Stand with your feet hip width apart, and a slight bend in your knees.  Gradually, roll forward, until you are hinged at the hips, with your torso hanging down.  Let your arms hang down, and relax your neck.  Let gravity help you out.  If you would like to add some movement, go ahead and gently bend each knee, alternating left and right.  Take deep, slow breaths and enjoy.

Child’s Pose: Balasana 

Photo, Lorella Zanetti; Hair & Make-Up, David Allan Jones, Brodine, Judy Inc.


  • stretches hips, thighs, ankles
  • provides gentle stretching of back and spine
  • aids in digestion
  • calms the mind

Sit down kneeling, knees and feet together.  Place both hands on the floor in front of you, and slowly lower your upper body down until your forehead is resting on the floor.  Place your arms on the floor, either by the of your legs, or stretch out in front of you on the floor. Breath deeply and slowly.
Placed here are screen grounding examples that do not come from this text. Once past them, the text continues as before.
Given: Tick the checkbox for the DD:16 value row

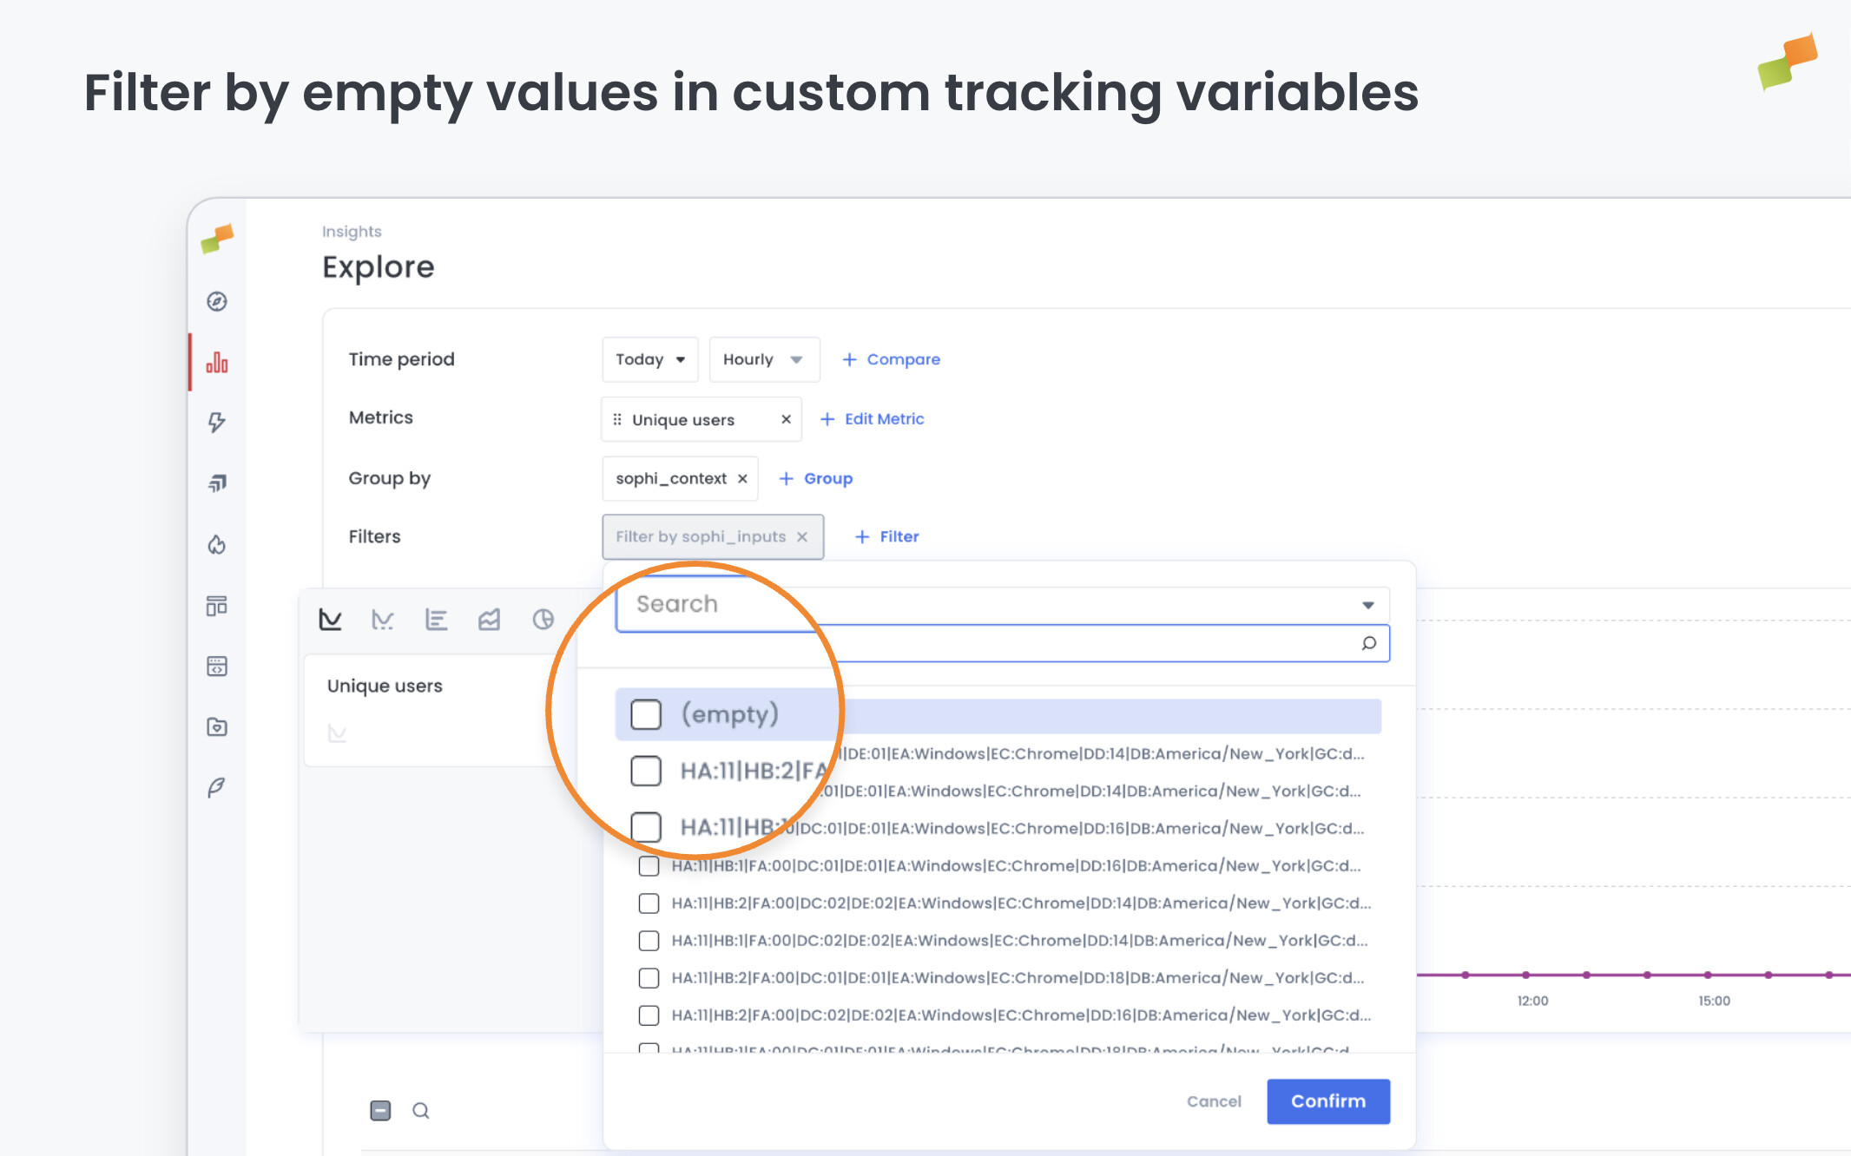Looking at the screenshot, I should pos(646,827).
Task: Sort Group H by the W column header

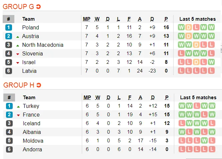Action: (x=97, y=98)
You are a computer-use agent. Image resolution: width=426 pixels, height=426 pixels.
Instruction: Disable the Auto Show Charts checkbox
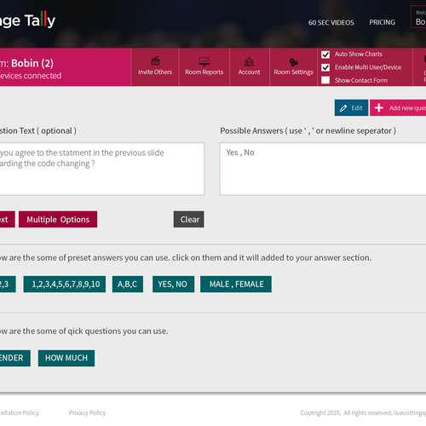325,55
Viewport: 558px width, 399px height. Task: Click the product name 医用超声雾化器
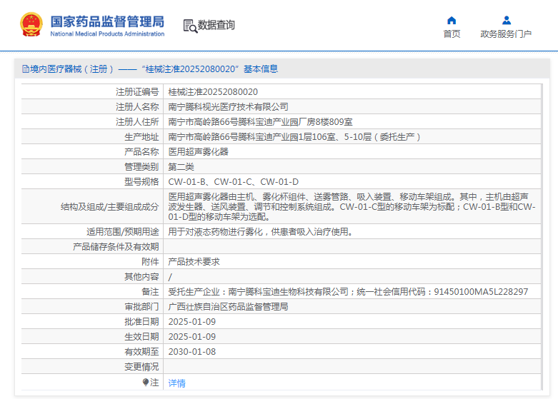(x=198, y=152)
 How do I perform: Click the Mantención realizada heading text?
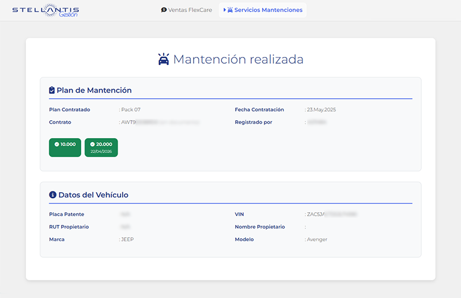(x=238, y=59)
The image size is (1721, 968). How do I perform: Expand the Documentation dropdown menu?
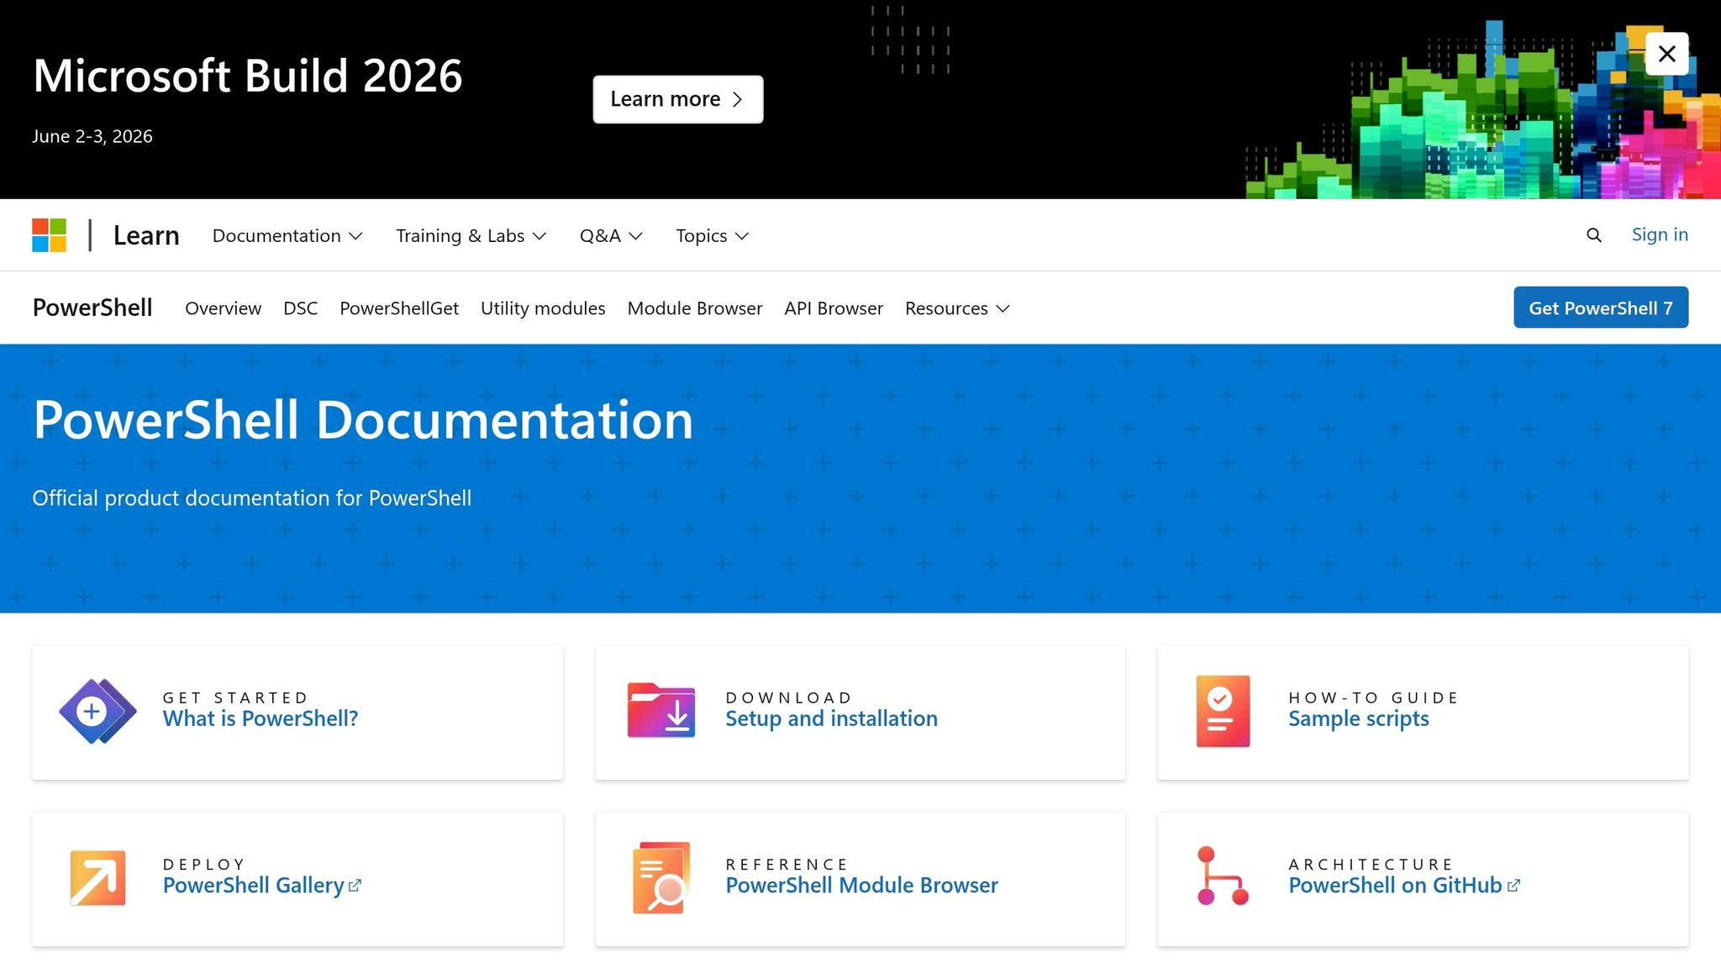tap(287, 236)
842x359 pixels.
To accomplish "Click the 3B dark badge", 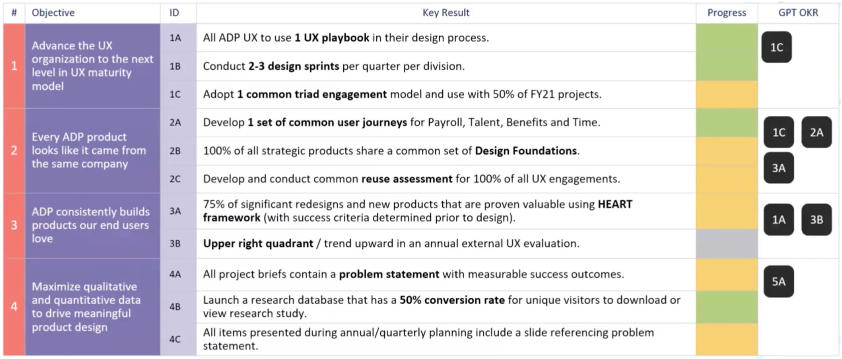I will pos(817,220).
Heart Melting: Anahatasana 


  • backbend for upper and middle back
  • opens the shoulders
  • softens the heart

 Start on your hands and knees.  Walk your hands forward, allowing your chest to drop toward the floor.  Please make sure your hips stay stacked over your knees, and if possible, keep your hands at shoulder width.

 Cobra Pose: Bhujangasana 

Photo, Lorella Zanetti; Grooming, David Allan Jones, Brodine, Judy Inc.


  • stretches muscles in shoulders and chest
  • decreases stiffness in lower back
  • strengthens arms and shoulders
  • strengthens back muscles
  • increases flexibility
  • firms and tones the buttocks

 Lie face down on the floor.  Bring your hands underneath your shoulders, very close to your chest, while keeping your elbows in close to the body.  Keep your legs and heels touching, with the tops of the feet flat on the floor.  Engage all leg muscles, and slowly, using your back strength, lift your upper body up of the floor.  Loop up and foward. Remember to breath!

Dead Body Pose: Savasana 

Photo, Lorella Zanetti; Grooming, David Allan Jones, Brodine, Judy Inc.


  • relaxes whole body
  • release stress and tension
  • improves concentration
  • relates your muscles
  • calms your mind

Lie down on your back with your heels together, and let your toes fall open.  Rest your arms, straight, down by your side with the palms face up.  Close your eyes, and take deep breaths. Savasana is a great opportunity to acknowledge the sensations that are in your body, like the urge to fidget or move, and to dismiss them.  Find your stillness, and focus on your breath.


All topics covered are provide for informational purposes only.  It is general information that may not apply to you as an individual, and is not a substitute for your own doctor’s medical care or advice.  The contents should not be seen as health, nutrition, fitness, or medical advice.  Please consult with a medical professional before attempting any of the postures listed on the site (or this article). Never disregard medical advice or delay seeking medical care because of something you have ready on or accessed through this website.